Standard Chartered Bank Kenya has reported a 21% decline in profit after tax to KSh 8.09 billion for the half-year ended June 30, 2025, weighed down by lower interest and non-interest income.
Despite the earnings dip, the lender maintained its interim dividend at KSh 8.00 per share, signalling confidence in its capital strength and long-term outlook.
“We remain committed to delivering sustainable returns to our shareholders, even in a challenging environment,” the bank stated.
Income Pressure and Market Headwinds
Operating income fell 15% year-on-year to KSh 22.1 billion, driven by a 29% drop in non-interest income and a 7% decline in net interest income. The bank attributed the performance to subdued trading activity and margin compression.
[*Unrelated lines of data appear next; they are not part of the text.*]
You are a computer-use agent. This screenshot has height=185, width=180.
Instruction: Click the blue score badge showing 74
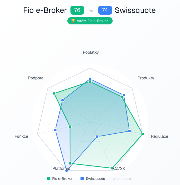(x=105, y=10)
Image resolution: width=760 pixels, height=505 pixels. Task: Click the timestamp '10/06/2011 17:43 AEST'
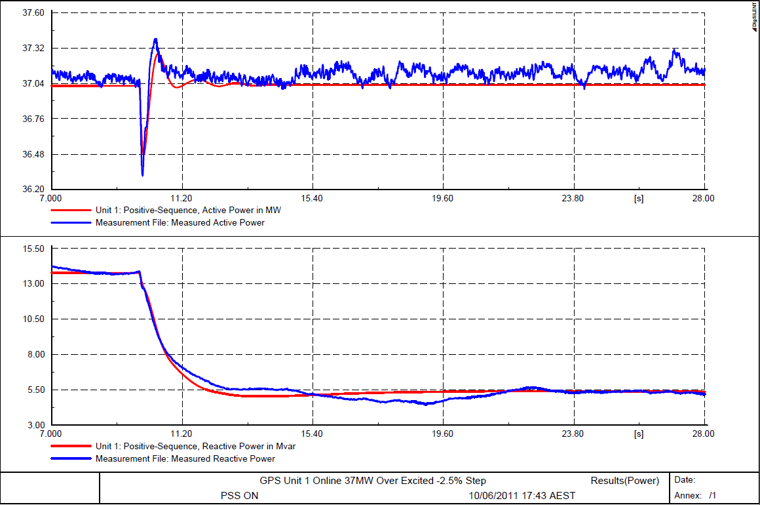[x=522, y=496]
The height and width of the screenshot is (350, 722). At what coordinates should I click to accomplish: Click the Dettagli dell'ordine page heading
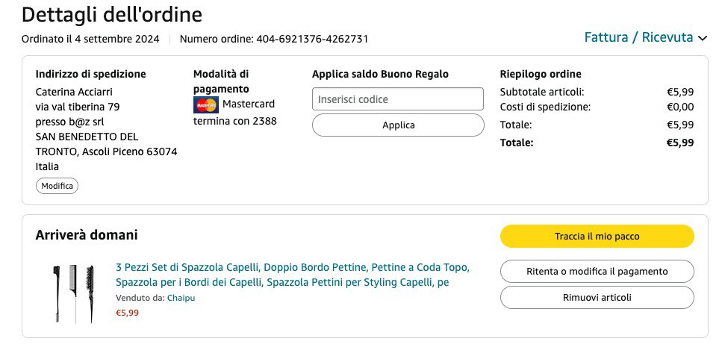112,14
Profit before tax dropped 25% to KSh 10.9 billion, while operating expenses were contained, down 3% to KSh 11.2 billion. Loan loss provisions eased 25% to KSh 1.18 billion, offering some cushion against the income shortfall.
Balance Sheet Resilience
Customer deposits rose 5% to KSh 290.6 billion, and net loans and advances edged up 2% to KSh 152.2 billion. Gross non-performing loans improved significantly, falling 29% to KSh 9.6 billion—a sign of strengthening asset quality.
Total assets stood at KSh 372.1 billion, slightly lower than the previous year, while shareholder equity grew 2% to KSh 65.6 billion.
“The bank’s ability to sustain its dividend payout amid declining income reflects prudent cost management and a resilient balance sheet,” analysts noted.
StanChart Kenya’s half-year results underscore the impact of macroeconomic pressures on banking income, even as operational efficiency and credit quality continue to improve.